Uma das modestas fontes de renda da Polop era uma pequena livraria instalada no lendário Edifício Maletta, um prédio alto no centro de Belo Horizonte, com dois andares cheios de bares com mesas na calçada, restaurantes baratos e lojas. “Aproveitávamos para importar obras de esquerda que os grandes livreiros não podiam encomendar”, afirma José Aníbal, atualmente deputado federal pelo PSDB. Dilma e Aníbal eram amigões. Embora ele não fosse aluno do Estadual Central, a Polop os unia. Os dois varavam madrugadas falando sobre política ou estudando para o vestibular. Como Aníbal não era muito bom em matemática, tomava aulas com a amiga. “Dilma era ligadíssima em cinema, intelectualizada, fazia citações de Simone de Beauvoir”, diz o petista Nilmário Miranda, colega de Polop e ex-secretário nacional de Direitos Humanos. “Aquele era um mundo totalmente novo para mim. Eu morava no interior de Minas. Fui para Belo Horizonte me preparar para o vestibular e, também, porque queria participar da resistência à ditadura.”

Assim como Miranda, muitos jovens se sentiam impelidos a combater os militares. O historiador Amílcar Martins Filho aderiu ao PCB. “Apesar de termos divergências, a ditadura nos aproximava da Polop”, relata. O irmão dele, o economista Roberto Martins, foi colega de classe de Dilma. Também militante do PCB, Roberto lembra que a petista mantinha uma postura reservada. “Mas não era tímida, de ficar escondida”, diz. Tanto Amílcar quanto Roberto continuam na política até hoje. Não disputam eleições, mas são figuras importantes no PSDB de Minas. Embora o colégio fervilhasse e o momento fosse de exceção, nem todos os alunos se interessavam por política. Durante o recreio ou nos intervalos das aulas, a classe de Dilma se dispersava. “Havia um canto no pátio onde ficávamos falando de história, filosofia, sociologia, festas e, às vezes, até de política. Ali, ninguém era de esquerda ou de direita”, afirma o publicitário Marcelo Diniz. “Às vezes, a Dilma chegava, se inteirava do assunto e começava a discutir, sempre intransigente, sempre exaltada.”

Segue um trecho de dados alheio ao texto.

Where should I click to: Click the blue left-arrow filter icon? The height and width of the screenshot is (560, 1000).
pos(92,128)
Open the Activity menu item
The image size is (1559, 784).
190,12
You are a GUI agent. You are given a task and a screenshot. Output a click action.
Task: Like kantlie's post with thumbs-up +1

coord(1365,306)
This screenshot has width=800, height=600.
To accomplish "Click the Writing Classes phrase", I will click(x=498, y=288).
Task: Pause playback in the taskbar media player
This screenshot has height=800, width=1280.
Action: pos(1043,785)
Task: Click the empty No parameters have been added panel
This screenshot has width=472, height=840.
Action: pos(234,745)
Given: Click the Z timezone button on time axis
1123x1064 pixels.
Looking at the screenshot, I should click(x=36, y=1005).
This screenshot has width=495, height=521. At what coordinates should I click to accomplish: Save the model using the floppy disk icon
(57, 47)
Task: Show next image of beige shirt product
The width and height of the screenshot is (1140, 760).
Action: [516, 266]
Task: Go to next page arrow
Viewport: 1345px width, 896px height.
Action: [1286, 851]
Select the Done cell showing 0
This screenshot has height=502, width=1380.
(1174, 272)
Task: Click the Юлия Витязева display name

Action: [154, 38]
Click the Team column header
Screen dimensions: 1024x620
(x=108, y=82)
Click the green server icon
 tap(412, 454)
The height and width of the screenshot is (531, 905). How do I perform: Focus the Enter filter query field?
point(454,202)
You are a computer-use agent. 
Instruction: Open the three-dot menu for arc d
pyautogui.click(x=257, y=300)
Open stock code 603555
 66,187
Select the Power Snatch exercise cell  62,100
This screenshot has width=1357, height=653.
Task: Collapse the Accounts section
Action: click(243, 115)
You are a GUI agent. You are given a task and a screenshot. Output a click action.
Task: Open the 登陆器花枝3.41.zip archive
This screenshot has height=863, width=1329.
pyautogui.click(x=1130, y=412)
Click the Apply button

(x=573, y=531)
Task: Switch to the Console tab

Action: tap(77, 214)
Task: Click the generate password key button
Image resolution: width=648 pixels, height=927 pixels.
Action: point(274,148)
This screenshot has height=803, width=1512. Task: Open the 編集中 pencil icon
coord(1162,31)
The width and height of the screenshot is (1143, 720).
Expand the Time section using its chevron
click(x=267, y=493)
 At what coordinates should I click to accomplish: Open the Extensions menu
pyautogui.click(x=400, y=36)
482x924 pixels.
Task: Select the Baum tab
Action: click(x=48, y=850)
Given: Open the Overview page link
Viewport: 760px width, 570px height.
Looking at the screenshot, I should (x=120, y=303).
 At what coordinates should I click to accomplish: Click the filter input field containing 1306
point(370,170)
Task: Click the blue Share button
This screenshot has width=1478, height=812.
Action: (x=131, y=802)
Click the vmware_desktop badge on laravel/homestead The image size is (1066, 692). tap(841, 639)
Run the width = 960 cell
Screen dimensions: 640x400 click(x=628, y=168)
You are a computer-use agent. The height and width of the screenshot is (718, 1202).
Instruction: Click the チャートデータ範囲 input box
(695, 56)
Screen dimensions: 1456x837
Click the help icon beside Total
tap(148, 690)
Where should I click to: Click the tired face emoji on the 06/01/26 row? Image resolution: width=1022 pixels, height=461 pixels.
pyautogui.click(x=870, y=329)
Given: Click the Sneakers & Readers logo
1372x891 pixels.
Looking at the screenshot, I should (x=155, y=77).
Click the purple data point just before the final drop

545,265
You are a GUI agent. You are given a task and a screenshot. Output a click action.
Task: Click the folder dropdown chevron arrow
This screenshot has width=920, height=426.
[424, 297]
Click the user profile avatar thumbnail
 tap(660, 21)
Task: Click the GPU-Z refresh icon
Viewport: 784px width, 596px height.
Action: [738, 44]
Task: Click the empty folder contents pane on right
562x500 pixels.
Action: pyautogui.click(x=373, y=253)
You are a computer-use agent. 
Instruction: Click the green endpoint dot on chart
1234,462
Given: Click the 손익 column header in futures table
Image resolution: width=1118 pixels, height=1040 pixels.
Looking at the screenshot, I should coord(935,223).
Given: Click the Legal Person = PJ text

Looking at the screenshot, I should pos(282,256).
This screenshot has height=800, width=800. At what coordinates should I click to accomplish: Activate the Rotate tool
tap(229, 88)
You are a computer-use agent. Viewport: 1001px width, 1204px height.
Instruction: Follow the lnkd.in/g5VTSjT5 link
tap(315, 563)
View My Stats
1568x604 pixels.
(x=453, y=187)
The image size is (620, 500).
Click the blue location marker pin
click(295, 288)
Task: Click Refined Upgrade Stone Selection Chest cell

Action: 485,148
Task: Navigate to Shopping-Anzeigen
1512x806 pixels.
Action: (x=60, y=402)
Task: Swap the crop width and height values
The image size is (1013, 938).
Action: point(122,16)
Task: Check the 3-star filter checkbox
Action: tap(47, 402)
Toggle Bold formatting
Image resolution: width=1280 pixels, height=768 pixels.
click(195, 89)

Dilma não é unanimidade entre os antigos colegas do Estadual Central. Como em todo o País, tem apoiadores e críticos. “Acredito que ela esteja gabaritada para ser presidente”, diz o comerciante Marco Antônio Meyer, um dos mais aguerridos militantes da Polop. Meyer participou do roubo do cofre do governador Ademar de Barros e foi um dos presos políticos trocados pelo embaixador alemão Ehrenfried von Holleben, em 1970. “Dilma tinha uma espécie de auréola de pessoa combativa. Era respeitada e apontada como extremamente capaz”, afirma o economista Luiz Bernardes, ex-integrante da AP. “Mas, infelizmente, tanto ela quanto o Serra renegam esse passado. Embora os dois tenham surgido em movimentos de resistência à ditadura, hoje, eles não representam mais a antiga luta da esquerda.”